L'écart de prix, moteur du basculement
Le principal moteur est le prix. Entre 2022 et 2025, le prix unitaire moyen des bovins vifs non reproducteurs exportés par l'UE a bondi de près de 531 €/tête, pour approcher 1 500 €/tête en 2025. Sur la même période, le prix à l'export du Brésil a baissé de 60 €/tête, celui de la Colombie de 35 €/tête et celui de l'Australie de 475 €/tête. Cet écart de compétitivité laisse peu de marges aux exportateurs européens sur des marchés composés en grande partie de pays à revenus intermédiaires attentifs aux prix.
L'exemple du Maroc est parlant. Jusqu'en 2022, ce pays n'importait quasiment que des bovins européens, principalement espagnols. En 2023 et 2024, les animaux européens dominaient encore, mais à des prix en forte hausse, de 800 à 1 500 €/tête. En 2025, le Maroc s'est tourné massivement vers le Brésil et l'Uruguay, ce qui a fait redescendre son prix moyen à l'import. Le Liban a suivi un chemin similaire, et la Turquie a réduit ses achats européens à quasiment zéro en raison de l'agressivité des tarifs sud-américains.
L'offre européenne se réduit, l'Australie recule
Les exportations totales de bovins vivants de l'UE vers les pays tiers sont tombées de plus de 700 000 têtes en 2024 à 500 000 en 2025. La Roumanie, l'Espagne et le Portugal tirent encore leur épingle du jeu, ainsi que dans une moindre mesure la Croatie et la Hongrie, tandis que la France et l'Irlande, exportateurs significatifs en 2015, se sont effondrés.

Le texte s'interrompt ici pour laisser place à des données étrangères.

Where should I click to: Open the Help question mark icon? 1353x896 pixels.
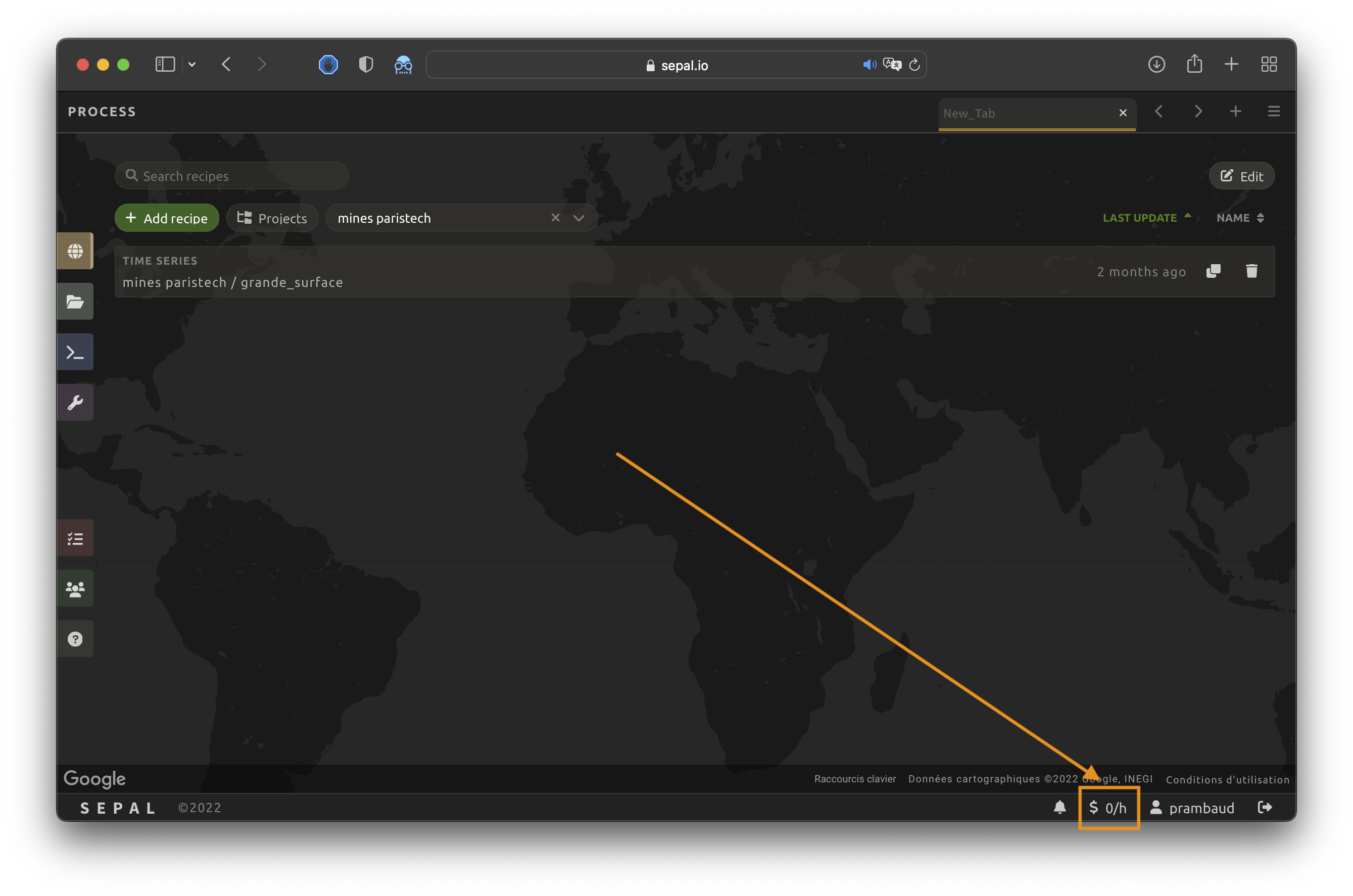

Les bovins français ne peuvent plus partir vers les pays tiers depuis l'été dernier en raison de la DNC, a rappelé Bonnet. Il désigne le manque d'offre comme la cause principale du déclin européen : la demande interne maintient les bovins maigres sur le continent et soutient les prix.
L'Australie recule elle aussi. Deuxième exportateur mondial de bovins vivants il y a dix ans, le pays réduit ses envois sous la pression de l'opinion sur le bien-être animal et le transport maritime sur longues distances, et interdira à partir de 2028 les exportations d'ovins vivants par bateau. Les exportations australiennes de bovins vivants non reproducteurs sont passées de plus de 1,2 million de têtes en 2015 à environ 650 000 en 2025, concentrées sur l'Indonésie et, dans une moindre mesure, le Vietnam.
Risques pour 2026
Plusieurs facteurs pourraient recomposer les flux en 2026. Les prix mondiaux élevés des engrais pourraient freiner la production fourragère des pays importateurs et leur capacité à engraisser des animaux importés, même si l'Algérie pourrait tirer parti de la hausse des prix du gaz. Un fort El Niño attendu dans les prochaines semaines pourrait provoquer une sécheresse en Australie, en Inde et en Amérique du Sud, affectant le fourrage et les disponibilités à l'export. Les tensions au Moyen-Orient persistent, en particulier au Liban. Côté demande, Matras a souligné que le Hajj 2026 a accueilli davantage de pèlerins que l'an passé, un signal positif pour les importations de l'Arabie Saoudite, dont la demande de bovins vivants reste significative.